Source data:
========================================================================

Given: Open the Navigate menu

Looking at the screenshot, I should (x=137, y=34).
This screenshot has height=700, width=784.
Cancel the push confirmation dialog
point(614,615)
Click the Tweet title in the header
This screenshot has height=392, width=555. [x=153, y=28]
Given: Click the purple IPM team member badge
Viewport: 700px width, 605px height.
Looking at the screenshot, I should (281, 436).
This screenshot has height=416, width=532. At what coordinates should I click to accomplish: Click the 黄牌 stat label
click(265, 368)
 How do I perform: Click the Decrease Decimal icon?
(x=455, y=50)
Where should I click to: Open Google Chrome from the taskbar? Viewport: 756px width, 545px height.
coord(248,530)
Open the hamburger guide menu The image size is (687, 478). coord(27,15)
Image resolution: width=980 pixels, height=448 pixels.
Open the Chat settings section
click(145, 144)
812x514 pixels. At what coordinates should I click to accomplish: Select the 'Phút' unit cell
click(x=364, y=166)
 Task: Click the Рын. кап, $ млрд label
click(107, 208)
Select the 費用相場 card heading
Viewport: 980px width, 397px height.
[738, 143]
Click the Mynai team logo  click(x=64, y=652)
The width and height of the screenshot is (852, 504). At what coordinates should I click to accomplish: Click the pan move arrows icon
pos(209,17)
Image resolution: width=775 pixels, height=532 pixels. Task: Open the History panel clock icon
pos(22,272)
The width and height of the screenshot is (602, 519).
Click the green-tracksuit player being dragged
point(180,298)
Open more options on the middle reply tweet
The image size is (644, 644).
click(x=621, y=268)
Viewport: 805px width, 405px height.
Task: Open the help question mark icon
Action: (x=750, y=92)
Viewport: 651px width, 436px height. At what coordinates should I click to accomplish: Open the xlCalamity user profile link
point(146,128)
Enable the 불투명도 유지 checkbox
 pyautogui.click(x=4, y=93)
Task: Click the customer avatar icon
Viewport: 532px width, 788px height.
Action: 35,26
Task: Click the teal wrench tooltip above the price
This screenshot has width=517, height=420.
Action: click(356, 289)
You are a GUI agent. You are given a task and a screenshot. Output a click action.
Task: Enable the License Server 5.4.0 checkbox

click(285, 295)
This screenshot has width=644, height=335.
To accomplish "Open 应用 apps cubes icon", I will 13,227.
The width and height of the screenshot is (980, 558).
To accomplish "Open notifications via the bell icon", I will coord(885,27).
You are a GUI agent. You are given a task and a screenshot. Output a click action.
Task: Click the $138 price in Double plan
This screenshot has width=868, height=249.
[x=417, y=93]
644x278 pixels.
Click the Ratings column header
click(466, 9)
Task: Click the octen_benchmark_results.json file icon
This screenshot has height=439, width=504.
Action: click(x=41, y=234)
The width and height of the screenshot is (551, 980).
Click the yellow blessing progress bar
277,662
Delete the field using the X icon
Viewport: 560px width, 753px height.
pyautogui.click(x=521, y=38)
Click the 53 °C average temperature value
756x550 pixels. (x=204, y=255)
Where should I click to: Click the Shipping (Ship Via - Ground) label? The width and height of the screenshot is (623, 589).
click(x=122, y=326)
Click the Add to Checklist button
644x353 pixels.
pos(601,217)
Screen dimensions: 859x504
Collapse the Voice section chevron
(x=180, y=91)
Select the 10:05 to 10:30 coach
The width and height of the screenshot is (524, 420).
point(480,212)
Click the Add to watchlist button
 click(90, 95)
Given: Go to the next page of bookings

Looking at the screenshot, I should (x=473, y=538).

========================================================================

Directions for this task:
Please copy out every line shown above, exactly.

Your solution:
Given: Open the Navigate menu

Looking at the screenshot, I should (x=137, y=34).
This screenshot has height=700, width=784.
Cancel the push confirmation dialog
point(614,615)
Click the Tweet title in the header
This screenshot has height=392, width=555. [x=153, y=28]
Given: Click the purple IPM team member badge
Viewport: 700px width, 605px height.
Looking at the screenshot, I should (281, 436).
This screenshot has height=416, width=532. At what coordinates should I click to accomplish: Click the 黄牌 stat label
click(265, 368)
 How do I perform: Click the Decrease Decimal icon?
(x=455, y=50)
Where should I click to: Open Google Chrome from the taskbar? Viewport: 756px width, 545px height.
coord(248,530)
Open the hamburger guide menu The image size is (687, 478). coord(27,15)
Image resolution: width=980 pixels, height=448 pixels.
Open the Chat settings section
click(145, 144)
812x514 pixels. At what coordinates should I click to accomplish: Select the 'Phút' unit cell
click(x=364, y=166)
 Task: Click the Рын. кап, $ млрд label
click(107, 208)
Select the 費用相場 card heading
Viewport: 980px width, 397px height.
[738, 143]
Click the Mynai team logo  click(x=64, y=652)
The width and height of the screenshot is (852, 504). At what coordinates should I click to accomplish: Click the pan move arrows icon
pos(209,17)
Image resolution: width=775 pixels, height=532 pixels. Task: Open the History panel clock icon
pos(22,272)
The width and height of the screenshot is (602, 519).
Click the green-tracksuit player being dragged
point(180,298)
Open more options on the middle reply tweet
The image size is (644, 644).
click(x=621, y=268)
Viewport: 805px width, 405px height.
Task: Open the help question mark icon
Action: (x=750, y=92)
Viewport: 651px width, 436px height. At what coordinates should I click to accomplish: Open the xlCalamity user profile link
point(146,128)
Enable the 불투명도 유지 checkbox
 pyautogui.click(x=4, y=93)
Task: Click the customer avatar icon
Viewport: 532px width, 788px height.
Action: 35,26
Task: Click the teal wrench tooltip above the price
This screenshot has width=517, height=420.
Action: click(356, 289)
You are a GUI agent. You are given a task and a screenshot. Output a click action.
Task: Enable the License Server 5.4.0 checkbox

click(285, 295)
This screenshot has width=644, height=335.
To accomplish "Open 应用 apps cubes icon", I will 13,227.
The width and height of the screenshot is (980, 558).
To accomplish "Open notifications via the bell icon", I will coord(885,27).
You are a GUI agent. You are given a task and a screenshot. Output a click action.
Task: Click the $138 price in Double plan
This screenshot has width=868, height=249.
[x=417, y=93]
644x278 pixels.
Click the Ratings column header
click(466, 9)
Task: Click the octen_benchmark_results.json file icon
This screenshot has height=439, width=504.
Action: click(x=41, y=234)
The width and height of the screenshot is (551, 980).
Click the yellow blessing progress bar
277,662
Delete the field using the X icon
Viewport: 560px width, 753px height.
pyautogui.click(x=521, y=38)
Click the 53 °C average temperature value
756x550 pixels. (x=204, y=255)
Where should I click to: Click the Shipping (Ship Via - Ground) label? The width and height of the screenshot is (623, 589).
click(x=122, y=326)
Click the Add to Checklist button
644x353 pixels.
pos(601,217)
Screen dimensions: 859x504
Collapse the Voice section chevron
(x=180, y=91)
Select the 10:05 to 10:30 coach
The width and height of the screenshot is (524, 420).
point(480,212)
Click the Add to watchlist button
 click(90, 95)
Given: Go to the next page of bookings

Looking at the screenshot, I should (x=473, y=538).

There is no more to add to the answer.